Four shops signed up to a trial of the scheme last year but the council is now asking every trader in the borough to implement more rigorous checks on people buying corrosive substances.
"We have taken the initiative by asking shop keepers to voluntarily ID customers and report suspicious sales," said Mayor of Hackney Philip Glanville. "Over the next few weeks we're going door to door handing out leaflets and speaking to shop keepers to ask them to join our scheme and help keep these dangerous substances off the street."
In the aftermath of the July acid attack spree, IBTimes UK revealed that highly corrosive substances could be bought at the click of a mouse by anyone or in major UK retailers up and down the country.
Since then, several more harrowing incidents of Londoners being disfigured for life by acid attackers have come to prominence, including a pregnant woman who had acid thrown at her baby bump – and feared she may have lost her child.
The ready availability of highly corrosive substances helps explain why acid attacks in the capital have risen by 175% in two years. The Met recorded 454 "crimes involving ammonia or other noxious substances" in 2016, up from 166 in 2014 and 162 in 2012.
The effect of these substances on the human face is horrifying. Resham Khan, an aspiring model, was celebrating her 21st birthday last month when she was sprayed with acid.
She has been left badly disfigured by the attack, which a man is being tried for.

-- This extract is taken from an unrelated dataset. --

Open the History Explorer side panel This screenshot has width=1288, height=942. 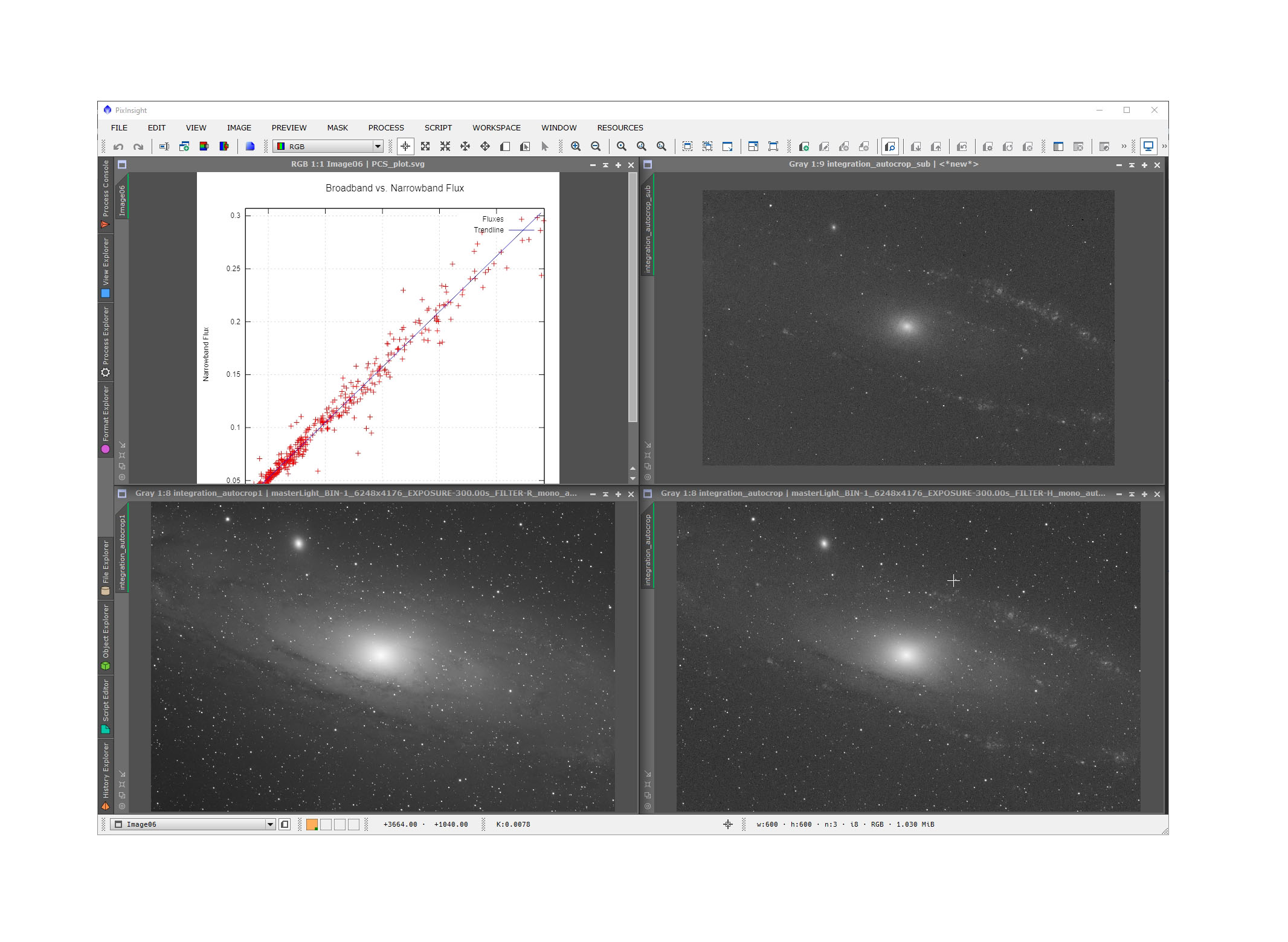pos(106,775)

It is not known what kind of acid was used.
The Home Office is currently considering legislation to control the sale and possession of corrosives in a similar way to the sale of knives.
In the meantime, Hackney says it will train all shopkeepers that sign up to the scheme and provide them with signage to inform customers that they are responsible outlets.
"A shopkeeper was recently prosecuted and fined £2,000 ($2,600) for selling a knife to a teenager in Hackney," said Glanville. "So we will certainly enforce the sale of corrosive substances if there is a change in the law that allows us to do so."